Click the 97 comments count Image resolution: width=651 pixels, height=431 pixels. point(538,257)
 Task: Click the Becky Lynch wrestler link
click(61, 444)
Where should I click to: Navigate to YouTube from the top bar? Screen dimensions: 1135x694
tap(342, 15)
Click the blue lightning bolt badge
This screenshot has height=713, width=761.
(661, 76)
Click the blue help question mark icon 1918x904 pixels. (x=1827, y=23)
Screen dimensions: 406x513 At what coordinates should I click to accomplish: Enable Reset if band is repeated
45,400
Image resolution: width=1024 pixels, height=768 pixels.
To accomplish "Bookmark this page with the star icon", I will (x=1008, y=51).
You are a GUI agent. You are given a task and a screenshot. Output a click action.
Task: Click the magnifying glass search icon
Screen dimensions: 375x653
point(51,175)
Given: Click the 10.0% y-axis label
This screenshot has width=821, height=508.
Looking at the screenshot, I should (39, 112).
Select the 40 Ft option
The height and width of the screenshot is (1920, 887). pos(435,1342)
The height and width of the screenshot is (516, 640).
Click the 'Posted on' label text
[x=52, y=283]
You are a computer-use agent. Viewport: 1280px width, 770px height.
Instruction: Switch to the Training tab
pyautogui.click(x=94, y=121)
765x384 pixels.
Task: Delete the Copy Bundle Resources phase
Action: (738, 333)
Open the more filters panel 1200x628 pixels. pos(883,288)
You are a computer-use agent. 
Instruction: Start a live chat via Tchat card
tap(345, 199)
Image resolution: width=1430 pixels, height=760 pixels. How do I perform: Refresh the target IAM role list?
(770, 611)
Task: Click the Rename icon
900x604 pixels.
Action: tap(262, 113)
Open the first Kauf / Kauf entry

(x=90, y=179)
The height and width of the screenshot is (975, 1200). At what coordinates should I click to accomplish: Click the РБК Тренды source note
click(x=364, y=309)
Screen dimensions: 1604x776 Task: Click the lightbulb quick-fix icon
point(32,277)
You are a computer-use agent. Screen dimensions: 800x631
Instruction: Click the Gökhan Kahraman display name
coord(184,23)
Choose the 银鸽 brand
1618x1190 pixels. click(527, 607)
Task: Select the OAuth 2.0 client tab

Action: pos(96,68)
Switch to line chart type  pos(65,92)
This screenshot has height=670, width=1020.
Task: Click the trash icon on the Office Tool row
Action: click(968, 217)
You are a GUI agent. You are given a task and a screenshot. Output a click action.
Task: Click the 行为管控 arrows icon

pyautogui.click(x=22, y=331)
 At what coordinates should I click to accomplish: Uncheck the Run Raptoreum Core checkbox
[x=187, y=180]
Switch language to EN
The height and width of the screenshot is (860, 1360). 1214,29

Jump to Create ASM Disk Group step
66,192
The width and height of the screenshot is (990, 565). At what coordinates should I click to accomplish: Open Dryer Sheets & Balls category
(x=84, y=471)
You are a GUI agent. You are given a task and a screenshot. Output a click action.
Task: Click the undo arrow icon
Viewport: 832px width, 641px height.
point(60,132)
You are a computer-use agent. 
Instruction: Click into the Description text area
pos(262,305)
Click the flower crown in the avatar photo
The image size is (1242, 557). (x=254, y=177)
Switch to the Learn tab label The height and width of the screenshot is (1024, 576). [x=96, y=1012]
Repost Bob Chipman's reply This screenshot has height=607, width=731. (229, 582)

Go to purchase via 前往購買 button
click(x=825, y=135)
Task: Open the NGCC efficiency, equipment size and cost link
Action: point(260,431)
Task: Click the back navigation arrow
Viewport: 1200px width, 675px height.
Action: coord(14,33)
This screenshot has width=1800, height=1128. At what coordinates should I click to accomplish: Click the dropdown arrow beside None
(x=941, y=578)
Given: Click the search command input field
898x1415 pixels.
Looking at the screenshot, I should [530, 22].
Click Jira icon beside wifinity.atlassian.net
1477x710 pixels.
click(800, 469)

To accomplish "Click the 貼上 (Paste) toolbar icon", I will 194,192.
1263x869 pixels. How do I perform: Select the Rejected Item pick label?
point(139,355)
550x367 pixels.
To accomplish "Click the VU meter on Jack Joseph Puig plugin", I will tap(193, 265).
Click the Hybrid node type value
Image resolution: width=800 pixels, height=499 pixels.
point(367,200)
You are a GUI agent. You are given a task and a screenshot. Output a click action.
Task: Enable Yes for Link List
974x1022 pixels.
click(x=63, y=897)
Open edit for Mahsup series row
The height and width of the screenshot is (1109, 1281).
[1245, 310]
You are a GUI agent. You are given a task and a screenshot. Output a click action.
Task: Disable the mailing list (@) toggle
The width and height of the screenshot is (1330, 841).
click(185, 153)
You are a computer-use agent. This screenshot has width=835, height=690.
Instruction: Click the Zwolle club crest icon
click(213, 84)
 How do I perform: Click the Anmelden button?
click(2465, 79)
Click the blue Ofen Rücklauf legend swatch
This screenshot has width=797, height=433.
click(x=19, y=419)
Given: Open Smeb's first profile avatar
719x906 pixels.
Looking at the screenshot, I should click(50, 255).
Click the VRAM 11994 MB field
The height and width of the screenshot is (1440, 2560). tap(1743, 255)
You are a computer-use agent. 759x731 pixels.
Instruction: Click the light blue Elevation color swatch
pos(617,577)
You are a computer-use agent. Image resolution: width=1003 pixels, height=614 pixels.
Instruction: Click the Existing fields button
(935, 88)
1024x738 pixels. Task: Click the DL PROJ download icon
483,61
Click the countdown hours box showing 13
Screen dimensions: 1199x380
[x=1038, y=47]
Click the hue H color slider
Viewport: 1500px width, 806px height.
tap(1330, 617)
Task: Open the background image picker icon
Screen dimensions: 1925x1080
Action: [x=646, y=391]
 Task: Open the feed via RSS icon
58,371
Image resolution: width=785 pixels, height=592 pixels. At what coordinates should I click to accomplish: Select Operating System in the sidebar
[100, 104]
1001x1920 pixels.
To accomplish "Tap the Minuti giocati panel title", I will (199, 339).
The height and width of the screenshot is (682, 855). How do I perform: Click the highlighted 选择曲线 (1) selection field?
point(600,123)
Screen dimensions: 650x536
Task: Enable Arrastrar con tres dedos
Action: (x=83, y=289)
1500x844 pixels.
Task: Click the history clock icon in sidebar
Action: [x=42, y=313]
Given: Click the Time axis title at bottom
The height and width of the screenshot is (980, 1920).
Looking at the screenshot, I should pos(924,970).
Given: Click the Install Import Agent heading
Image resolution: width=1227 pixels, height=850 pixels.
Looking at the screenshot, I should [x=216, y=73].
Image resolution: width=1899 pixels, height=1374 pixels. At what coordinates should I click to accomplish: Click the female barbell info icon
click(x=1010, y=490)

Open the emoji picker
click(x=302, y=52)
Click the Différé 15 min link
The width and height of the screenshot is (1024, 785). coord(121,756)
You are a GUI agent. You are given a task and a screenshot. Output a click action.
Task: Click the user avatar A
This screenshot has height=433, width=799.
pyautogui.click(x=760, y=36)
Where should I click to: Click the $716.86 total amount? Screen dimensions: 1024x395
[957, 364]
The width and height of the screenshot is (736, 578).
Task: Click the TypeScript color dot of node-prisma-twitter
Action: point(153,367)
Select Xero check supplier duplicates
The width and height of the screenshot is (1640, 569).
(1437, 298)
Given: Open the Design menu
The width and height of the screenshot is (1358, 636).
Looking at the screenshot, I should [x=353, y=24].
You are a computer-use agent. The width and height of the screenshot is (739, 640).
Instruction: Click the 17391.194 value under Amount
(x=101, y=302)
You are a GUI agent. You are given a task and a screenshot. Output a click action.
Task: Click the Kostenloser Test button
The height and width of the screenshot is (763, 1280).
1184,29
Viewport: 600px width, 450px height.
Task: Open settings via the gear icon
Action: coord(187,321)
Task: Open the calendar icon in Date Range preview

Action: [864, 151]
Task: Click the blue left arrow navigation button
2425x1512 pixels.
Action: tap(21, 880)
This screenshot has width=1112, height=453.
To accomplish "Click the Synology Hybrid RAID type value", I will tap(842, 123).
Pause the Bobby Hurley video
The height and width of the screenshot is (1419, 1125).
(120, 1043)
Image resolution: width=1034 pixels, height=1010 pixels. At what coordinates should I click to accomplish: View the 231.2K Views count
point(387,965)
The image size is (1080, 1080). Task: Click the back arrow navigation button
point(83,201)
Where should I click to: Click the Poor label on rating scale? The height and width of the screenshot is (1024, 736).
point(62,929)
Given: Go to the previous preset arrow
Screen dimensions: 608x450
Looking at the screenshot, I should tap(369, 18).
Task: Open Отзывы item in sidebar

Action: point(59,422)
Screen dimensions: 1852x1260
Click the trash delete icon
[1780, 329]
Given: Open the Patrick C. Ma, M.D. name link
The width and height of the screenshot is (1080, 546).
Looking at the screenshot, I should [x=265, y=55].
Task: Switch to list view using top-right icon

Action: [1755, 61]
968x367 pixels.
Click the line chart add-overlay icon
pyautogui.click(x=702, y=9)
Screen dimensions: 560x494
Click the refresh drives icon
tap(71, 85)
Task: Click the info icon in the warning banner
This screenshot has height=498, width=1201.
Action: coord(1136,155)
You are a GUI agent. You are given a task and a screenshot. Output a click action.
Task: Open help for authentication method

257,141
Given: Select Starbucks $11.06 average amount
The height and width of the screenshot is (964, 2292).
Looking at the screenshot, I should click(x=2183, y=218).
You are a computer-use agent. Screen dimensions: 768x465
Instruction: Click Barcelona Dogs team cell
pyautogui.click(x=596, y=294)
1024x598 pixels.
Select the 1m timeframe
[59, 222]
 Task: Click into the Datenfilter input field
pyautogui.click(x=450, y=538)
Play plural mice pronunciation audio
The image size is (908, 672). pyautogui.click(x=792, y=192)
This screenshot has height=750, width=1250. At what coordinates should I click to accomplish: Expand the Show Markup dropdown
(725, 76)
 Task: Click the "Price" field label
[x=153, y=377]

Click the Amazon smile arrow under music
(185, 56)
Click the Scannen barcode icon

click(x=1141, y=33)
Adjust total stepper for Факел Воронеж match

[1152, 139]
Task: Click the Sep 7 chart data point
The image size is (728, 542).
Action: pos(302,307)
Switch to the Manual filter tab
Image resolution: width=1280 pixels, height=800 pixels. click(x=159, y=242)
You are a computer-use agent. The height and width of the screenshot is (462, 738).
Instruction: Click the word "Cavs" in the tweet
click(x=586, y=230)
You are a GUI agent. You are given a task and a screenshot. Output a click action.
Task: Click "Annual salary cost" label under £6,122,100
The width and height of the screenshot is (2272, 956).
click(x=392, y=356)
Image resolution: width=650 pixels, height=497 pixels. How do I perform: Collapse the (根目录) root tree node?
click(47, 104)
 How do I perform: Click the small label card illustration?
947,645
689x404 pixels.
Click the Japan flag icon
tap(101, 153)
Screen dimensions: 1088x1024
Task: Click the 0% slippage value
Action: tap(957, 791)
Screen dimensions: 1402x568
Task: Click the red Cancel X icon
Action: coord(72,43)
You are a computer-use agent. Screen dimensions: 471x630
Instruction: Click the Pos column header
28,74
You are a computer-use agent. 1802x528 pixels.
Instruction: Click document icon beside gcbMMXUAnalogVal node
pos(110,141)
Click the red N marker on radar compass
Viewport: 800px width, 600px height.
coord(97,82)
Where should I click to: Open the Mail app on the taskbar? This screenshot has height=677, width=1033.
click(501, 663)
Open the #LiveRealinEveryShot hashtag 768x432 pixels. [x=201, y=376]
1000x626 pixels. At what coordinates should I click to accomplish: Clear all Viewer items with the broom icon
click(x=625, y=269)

------------------------------------

* _Problem_:
Extract, from the listing above, every line where the string "panel" occurs.

* _Output for this task_:
Open the more filters panel 1200x628 pixels. pos(883,288)
To accomplish "Tap the Minuti giocati panel title", I will (199, 339).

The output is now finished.